Entries shown Start Marker

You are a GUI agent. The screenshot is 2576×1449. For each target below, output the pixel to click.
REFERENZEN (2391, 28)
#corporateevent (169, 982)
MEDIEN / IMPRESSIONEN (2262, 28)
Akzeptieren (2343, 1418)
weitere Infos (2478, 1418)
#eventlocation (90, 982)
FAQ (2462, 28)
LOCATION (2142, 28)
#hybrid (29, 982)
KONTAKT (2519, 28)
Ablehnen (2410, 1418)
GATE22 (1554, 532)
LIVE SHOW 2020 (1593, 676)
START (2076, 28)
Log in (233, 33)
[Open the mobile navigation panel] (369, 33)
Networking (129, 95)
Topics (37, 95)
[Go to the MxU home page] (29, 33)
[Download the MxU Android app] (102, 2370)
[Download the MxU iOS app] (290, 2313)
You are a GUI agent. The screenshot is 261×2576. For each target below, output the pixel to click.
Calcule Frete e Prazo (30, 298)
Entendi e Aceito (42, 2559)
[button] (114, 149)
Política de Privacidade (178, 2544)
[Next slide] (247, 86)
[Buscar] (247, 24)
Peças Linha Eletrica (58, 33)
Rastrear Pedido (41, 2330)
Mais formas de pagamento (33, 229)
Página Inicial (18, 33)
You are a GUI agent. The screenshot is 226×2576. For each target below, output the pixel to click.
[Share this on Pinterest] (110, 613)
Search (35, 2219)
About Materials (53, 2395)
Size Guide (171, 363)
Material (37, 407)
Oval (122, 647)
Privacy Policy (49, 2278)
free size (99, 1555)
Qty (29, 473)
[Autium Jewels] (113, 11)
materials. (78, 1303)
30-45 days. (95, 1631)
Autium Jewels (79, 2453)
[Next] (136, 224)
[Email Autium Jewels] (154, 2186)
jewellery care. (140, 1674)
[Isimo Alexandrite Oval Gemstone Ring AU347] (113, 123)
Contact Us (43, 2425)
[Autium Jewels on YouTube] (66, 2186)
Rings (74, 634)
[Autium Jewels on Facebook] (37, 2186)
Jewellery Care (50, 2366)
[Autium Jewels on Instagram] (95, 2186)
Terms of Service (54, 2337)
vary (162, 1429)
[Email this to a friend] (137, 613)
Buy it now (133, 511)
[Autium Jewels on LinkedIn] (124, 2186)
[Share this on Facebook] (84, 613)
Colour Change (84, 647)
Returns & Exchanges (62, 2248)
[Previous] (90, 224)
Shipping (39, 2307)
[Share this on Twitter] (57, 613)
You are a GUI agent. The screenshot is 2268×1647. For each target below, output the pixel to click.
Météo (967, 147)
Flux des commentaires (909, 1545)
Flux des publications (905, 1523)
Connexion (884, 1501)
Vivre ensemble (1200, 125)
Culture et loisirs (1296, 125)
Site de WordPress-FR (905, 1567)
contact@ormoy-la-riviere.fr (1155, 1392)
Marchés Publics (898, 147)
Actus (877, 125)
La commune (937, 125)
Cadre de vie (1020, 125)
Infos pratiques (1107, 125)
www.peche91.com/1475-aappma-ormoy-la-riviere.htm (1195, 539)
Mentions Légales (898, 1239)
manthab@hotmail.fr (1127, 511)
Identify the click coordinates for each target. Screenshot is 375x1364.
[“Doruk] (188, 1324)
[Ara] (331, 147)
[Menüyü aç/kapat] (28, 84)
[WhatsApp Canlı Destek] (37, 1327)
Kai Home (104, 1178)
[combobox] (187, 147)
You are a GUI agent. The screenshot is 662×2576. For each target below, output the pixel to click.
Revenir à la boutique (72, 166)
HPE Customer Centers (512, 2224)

Entries shown End Marker

Exercise requirements - In the data above, which lines lie between the line with "Privacy Policy (49, 2278)" and the line with "Flux des publications (905, 1523)", inclusive? Print those lines exactly and nothing else.

Output for this exercise -
Privacy Policy (49, 2278)
free size (99, 1555)
Qty (29, 473)
[Autium Jewels] (113, 11)
materials. (78, 1303)
30-45 days. (95, 1631)
Autium Jewels (79, 2453)
[Next] (136, 224)
[Email Autium Jewels] (154, 2186)
jewellery care. (140, 1674)
[Isimo Alexandrite Oval Gemstone Ring AU347] (113, 123)
Contact Us (43, 2425)
[Autium Jewels on YouTube] (66, 2186)
Rings (74, 634)
[Autium Jewels on Facebook] (37, 2186)
Jewellery Care (50, 2366)
[Autium Jewels on Instagram] (95, 2186)
Terms of Service (54, 2337)
vary (162, 1429)
[Email this to a friend] (137, 613)
Buy it now (133, 511)
[Autium Jewels on LinkedIn] (124, 2186)
[Share this on Facebook] (84, 613)
Colour Change (84, 647)
Returns & Exchanges (62, 2248)
[Previous] (90, 224)
Shipping (39, 2307)
[Share this on Twitter] (57, 613)
You are a GUI agent. The screenshot is 2268×1647. For each target below, output the pixel to click.
Météo (967, 147)
Flux des commentaires (909, 1545)
Flux des publications (905, 1523)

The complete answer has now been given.